• DATA SUPPLIED
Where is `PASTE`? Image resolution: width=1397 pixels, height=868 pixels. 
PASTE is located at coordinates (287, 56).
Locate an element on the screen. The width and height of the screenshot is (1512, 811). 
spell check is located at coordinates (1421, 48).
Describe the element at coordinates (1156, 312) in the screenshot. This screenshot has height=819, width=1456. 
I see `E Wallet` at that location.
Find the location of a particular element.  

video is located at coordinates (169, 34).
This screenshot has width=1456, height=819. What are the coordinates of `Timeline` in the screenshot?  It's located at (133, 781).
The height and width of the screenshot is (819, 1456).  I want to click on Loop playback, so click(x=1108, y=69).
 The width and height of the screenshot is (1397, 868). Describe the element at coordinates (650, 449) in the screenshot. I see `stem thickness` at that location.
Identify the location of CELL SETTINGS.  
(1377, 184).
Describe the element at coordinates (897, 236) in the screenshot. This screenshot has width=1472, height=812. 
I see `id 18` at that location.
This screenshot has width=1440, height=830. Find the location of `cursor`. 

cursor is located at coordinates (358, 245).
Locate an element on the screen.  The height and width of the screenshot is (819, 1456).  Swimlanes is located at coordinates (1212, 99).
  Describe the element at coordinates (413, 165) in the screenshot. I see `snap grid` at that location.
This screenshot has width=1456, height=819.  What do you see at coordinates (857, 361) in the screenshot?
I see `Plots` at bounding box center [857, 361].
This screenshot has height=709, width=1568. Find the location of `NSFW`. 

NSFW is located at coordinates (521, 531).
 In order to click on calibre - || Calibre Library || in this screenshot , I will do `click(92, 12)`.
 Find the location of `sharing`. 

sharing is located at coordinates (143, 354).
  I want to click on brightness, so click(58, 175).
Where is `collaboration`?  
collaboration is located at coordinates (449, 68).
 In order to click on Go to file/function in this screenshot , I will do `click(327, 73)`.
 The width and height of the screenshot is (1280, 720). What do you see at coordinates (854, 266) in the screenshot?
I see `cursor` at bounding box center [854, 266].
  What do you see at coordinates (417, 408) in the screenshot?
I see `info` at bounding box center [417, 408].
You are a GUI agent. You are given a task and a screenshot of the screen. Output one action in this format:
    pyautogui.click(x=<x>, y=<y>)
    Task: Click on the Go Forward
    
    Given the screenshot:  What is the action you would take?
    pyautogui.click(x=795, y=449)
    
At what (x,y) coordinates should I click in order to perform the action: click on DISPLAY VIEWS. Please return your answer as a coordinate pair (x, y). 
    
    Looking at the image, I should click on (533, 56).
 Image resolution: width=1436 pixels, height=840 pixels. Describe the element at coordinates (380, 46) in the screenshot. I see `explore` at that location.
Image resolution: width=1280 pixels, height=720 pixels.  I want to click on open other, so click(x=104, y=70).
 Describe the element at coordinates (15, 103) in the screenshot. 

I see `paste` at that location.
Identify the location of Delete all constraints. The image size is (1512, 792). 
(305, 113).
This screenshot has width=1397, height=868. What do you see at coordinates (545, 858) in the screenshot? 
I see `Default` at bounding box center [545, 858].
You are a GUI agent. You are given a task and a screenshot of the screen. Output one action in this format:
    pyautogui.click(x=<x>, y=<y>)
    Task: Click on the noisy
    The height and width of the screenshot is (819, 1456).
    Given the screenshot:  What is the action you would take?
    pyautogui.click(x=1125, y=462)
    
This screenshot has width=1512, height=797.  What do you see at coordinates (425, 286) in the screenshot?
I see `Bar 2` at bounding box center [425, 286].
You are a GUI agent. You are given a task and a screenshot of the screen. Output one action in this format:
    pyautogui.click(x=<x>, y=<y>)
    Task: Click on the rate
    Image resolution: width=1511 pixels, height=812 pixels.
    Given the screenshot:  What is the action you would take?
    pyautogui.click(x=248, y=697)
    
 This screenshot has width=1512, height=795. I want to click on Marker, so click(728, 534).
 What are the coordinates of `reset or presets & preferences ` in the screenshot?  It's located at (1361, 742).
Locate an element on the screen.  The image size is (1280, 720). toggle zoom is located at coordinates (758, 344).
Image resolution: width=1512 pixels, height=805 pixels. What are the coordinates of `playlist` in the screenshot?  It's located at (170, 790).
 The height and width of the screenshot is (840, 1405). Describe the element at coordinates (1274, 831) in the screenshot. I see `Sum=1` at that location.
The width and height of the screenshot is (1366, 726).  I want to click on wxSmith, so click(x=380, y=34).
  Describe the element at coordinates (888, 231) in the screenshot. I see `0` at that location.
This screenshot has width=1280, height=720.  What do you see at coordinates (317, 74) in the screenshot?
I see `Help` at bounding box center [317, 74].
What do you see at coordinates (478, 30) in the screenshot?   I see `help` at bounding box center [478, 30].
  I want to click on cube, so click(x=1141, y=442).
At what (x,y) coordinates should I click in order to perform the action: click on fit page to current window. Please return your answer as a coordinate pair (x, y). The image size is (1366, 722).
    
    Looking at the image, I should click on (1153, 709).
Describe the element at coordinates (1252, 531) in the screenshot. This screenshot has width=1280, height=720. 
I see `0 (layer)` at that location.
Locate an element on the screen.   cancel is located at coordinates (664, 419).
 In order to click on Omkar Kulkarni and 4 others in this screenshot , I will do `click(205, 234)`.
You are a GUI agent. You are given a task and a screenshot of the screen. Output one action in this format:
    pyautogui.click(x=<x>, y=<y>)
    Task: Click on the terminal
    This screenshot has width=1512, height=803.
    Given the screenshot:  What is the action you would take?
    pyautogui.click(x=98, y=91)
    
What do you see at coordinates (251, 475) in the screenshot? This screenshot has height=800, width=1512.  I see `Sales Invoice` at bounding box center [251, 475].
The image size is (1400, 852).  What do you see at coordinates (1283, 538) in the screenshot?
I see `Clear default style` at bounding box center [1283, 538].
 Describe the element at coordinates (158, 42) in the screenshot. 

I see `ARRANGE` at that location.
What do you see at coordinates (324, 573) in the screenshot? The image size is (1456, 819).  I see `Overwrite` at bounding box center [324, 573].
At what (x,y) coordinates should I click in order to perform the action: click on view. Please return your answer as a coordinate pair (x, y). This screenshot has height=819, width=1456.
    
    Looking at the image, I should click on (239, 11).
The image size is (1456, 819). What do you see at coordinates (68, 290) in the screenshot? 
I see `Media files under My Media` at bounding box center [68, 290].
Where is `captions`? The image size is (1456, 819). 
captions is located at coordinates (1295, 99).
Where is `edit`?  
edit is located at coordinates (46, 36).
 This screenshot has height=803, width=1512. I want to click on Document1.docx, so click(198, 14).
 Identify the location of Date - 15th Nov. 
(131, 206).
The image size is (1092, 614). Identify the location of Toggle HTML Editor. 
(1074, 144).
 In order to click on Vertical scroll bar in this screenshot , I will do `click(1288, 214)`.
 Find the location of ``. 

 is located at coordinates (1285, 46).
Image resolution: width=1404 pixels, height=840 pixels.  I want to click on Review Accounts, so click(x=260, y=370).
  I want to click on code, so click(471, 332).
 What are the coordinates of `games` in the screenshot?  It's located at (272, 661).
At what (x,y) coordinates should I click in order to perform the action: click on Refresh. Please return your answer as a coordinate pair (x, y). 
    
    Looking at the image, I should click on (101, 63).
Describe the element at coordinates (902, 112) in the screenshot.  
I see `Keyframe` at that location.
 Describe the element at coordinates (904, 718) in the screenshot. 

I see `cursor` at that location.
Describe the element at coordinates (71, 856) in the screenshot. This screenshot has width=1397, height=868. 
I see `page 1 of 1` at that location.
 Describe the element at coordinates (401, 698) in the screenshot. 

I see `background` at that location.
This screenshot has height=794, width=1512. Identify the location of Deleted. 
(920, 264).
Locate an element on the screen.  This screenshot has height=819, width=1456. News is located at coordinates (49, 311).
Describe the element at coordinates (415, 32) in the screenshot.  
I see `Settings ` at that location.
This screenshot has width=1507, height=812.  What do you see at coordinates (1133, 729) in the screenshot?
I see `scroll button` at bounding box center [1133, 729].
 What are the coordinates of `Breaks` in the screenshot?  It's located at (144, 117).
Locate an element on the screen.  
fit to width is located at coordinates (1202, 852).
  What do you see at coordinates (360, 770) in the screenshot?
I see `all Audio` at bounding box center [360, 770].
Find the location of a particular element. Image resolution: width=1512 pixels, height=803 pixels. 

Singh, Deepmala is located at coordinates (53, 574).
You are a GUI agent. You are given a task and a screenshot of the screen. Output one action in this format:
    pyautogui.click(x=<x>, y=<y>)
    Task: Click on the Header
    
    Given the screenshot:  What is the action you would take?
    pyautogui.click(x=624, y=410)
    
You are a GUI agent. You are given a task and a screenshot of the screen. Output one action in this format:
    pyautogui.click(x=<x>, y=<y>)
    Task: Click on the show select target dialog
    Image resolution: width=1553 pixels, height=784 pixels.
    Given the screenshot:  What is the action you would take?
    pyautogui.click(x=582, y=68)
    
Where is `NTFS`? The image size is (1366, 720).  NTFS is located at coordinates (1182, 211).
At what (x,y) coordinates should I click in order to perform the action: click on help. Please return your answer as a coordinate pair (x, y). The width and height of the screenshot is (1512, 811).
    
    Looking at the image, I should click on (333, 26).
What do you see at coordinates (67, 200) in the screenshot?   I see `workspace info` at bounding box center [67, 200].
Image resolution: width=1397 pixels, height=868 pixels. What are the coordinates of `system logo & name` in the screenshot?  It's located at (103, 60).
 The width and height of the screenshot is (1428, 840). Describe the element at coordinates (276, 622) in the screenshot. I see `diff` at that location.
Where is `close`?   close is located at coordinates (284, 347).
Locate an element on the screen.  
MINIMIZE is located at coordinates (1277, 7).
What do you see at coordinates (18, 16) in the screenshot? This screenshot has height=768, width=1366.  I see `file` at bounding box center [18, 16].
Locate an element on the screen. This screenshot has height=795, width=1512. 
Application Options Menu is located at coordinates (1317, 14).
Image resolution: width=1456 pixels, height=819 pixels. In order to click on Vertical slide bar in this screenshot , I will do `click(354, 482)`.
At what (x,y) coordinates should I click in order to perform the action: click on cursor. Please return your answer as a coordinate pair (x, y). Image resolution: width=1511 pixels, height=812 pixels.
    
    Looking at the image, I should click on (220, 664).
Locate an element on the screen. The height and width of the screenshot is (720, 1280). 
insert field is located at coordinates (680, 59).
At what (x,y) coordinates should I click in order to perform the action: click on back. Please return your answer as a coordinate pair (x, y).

• WHAT THE EXERCISE ASKS
Give the rows above as a JSON list of strings, one string per line, from the first line through the line containing "This screenshot has width=1456, height=819. What", with both ends included and blank lines omitted.

• SOLUTION TO THIS TASK
[
  "Where is `PASTE`? Image resolution: width=1397 pixels, height=868 pixels. ",
  "PASTE is located at coordinates (287, 56).",
  "Locate an element on the screen. The width and height of the screenshot is (1512, 811). ",
  "spell check is located at coordinates (1421, 48).",
  "Describe the element at coordinates (1156, 312) in the screenshot. This screenshot has height=819, width=1456. ",
  "I see `E Wallet` at that location.",
  "Find the location of a particular element.  ",
  "video is located at coordinates (169, 34).",
  "This screenshot has width=1456, height=819. What are the coordinates of `Timeline` in the screenshot?  It's located at (133, 781)."
]